Hüseyin Kaya

Hüseyin Kaya

Yüreğimiz Yangın Yeri

Acılar, kederler, haykırışlar, yalvarışlar, katliamlar, yüreklerimizi dağlayarak, uzaklaşıyor. Uzaklaşıyor, çünkü unutkan bir hafızamız var ve erken unutuyor, unutturuyoruz. Ders çıkartmak, önlem almak, geleneğimizde yok. Resmen umursamaz bir yapıya sahibiz.

Adana’daki yurtta katliam yaşandı. Bir anlamda geleceğimiz olan çocuklarımız, umutlarımız, birilerinin dünyevi arzularına kurban gitti. Birilerini kayırma, destekleme ve yüceltmek adına mı dersiniz, kontrolsüzlükten mi, ya da ne adına olursa olsun, bu acılar yaşanmamalıydı. Bu yüzyılda, böylesi ilkel manzaraların, yaşanması affedilmez olmalı.

Siirt’te yaşanan maden kazası, pek gündemimize gelmemiş olmakla beraber, maden ocaklarında yaşanan iş kazalarının, göçüklerin fıtrattan mı, ya da gerekli önlem ve tedbirlerinin alınmamasından mı olduğu, tartışılmamalıdır. Hükümet yetkililerin veya diğer yetkili ağızların, bilim insanı geçinenlerin açıklamaları bu yönde olmamalıdır. Bu tip açıklama veya söylemlerin, acıların üstüne tuz ekmekle eşdeğer olduğu, yürekleri yaktığı, acıları çoğalttığı düşünülmelidir.

İşte mevsim kışa evirilince, bu acılar soğuğun ayazı gibi, kışla birlikte yüreğimize oturdu. Yüreğimiz yangın yerine döndü. Siyaseten söylenenler, açıklamalar, tepkiler, eleştiriler, savunmalar, geçmiş bütün benzer olaylarda söylenmiş, gazete sayfalarında kalmış, karartılardır. Yeniye dair bir şey olmadığına eminim.  İşte bizim fıtratımızda bu var. Umursamazlık…

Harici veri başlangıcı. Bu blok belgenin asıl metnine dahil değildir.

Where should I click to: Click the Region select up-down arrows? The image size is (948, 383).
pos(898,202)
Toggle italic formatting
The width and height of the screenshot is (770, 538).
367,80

Toplum olarak değerlerimizden gittikçe uzaklaşıyoruz. Gittikçe daha çok, bencilleşiyor, daha çok insani özelliklerimizi yitiren, vahşi arzularımızın esiri oluyoruz. Paraya-pula-ranta-kariyere tutsak olmuş köleleriz artık. İnsani özelliklerimiz bizleri terk etmiş, ruhtan yoksun bırakmış, sadece gezinen et-kemikten ibaret varlıklarız. Vicdanımızla değil, cüzdanımızla düşünüyoruz, paramızla kişiliğimizi oluşturuyor, gücümüzle sosyal ilişkilerimizi geliştiriyoruz. Paranın ve gücün kulları olmaya namzediz. Burunlarından kıl aldırtmayanlar, komşusuna, farklı düşünene, kendisinden olmayana, öteki gözüyle-düşman gözüyle bakmakta, doğrusunu-yanlışını ona göre belirlemektedir. Kısacası, binmişiz bir alamete, gidiyoruz kıyamete. Değişiyoruz, değiştirmişler, değiştiriliyoruz…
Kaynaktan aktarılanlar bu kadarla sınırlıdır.